start
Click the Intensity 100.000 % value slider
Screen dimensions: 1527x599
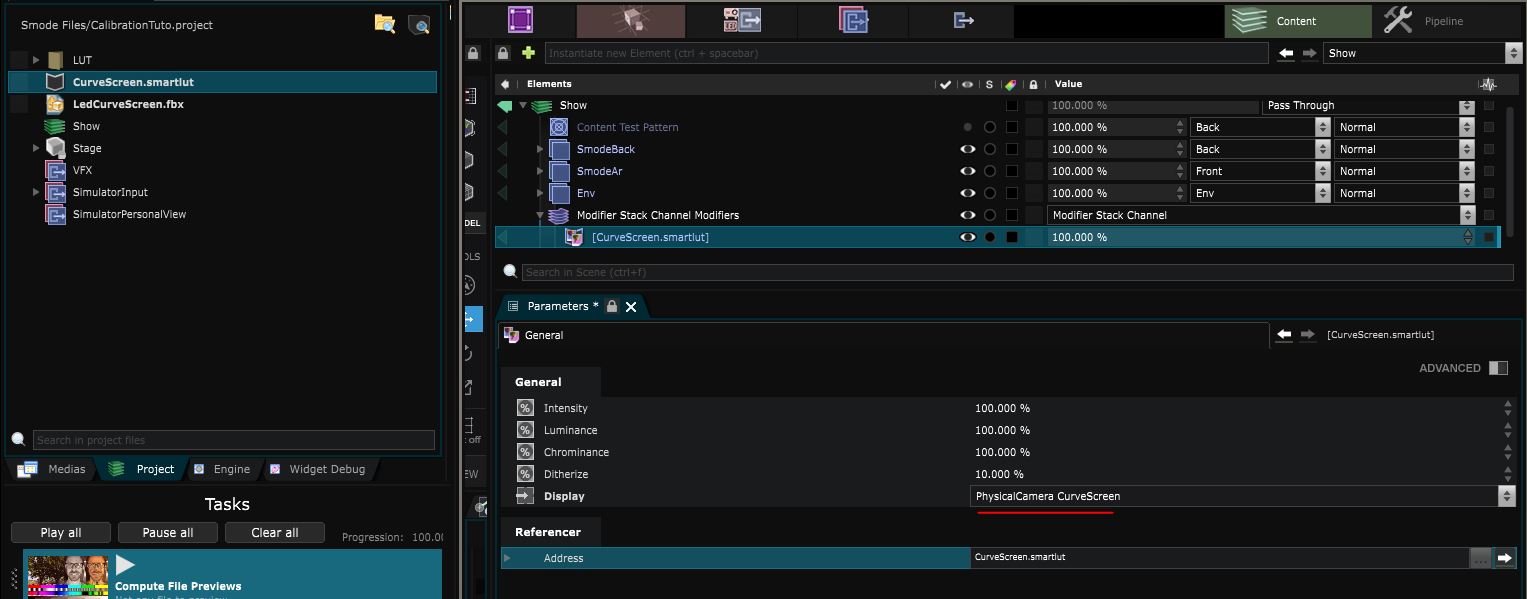pyautogui.click(x=1235, y=408)
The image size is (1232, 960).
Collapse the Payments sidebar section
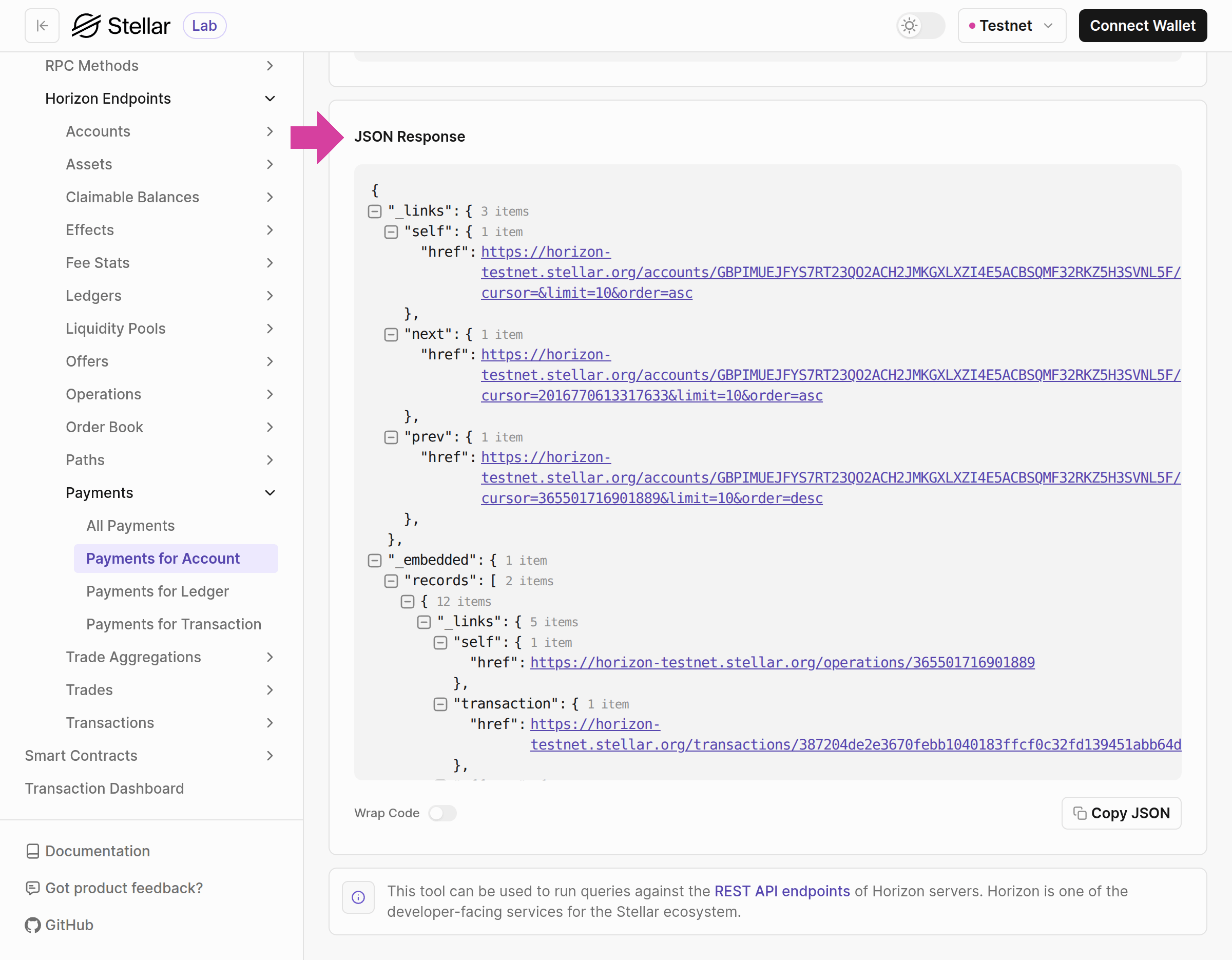point(270,493)
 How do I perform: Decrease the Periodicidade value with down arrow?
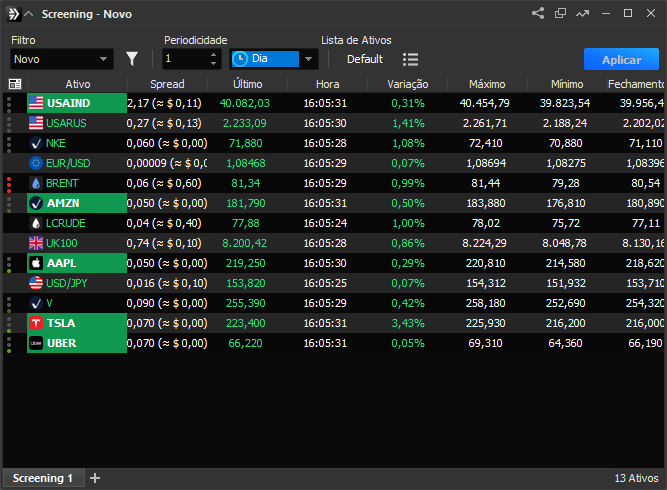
end
**WHAT YOU NEED TO DO**
Rewrite every line of the data above, substituting "setting" for each "value" and changing nothing else. Omit the pictures from your answer.

**EXERCISE RESULT**
Click the Intensity 100.000 % setting slider
Screen dimensions: 1527x599
pyautogui.click(x=1235, y=408)
The image size is (1232, 960).
Collapse the Payments sidebar section
point(270,493)
 How do I perform: Decrease the Periodicidade setting with down arrow?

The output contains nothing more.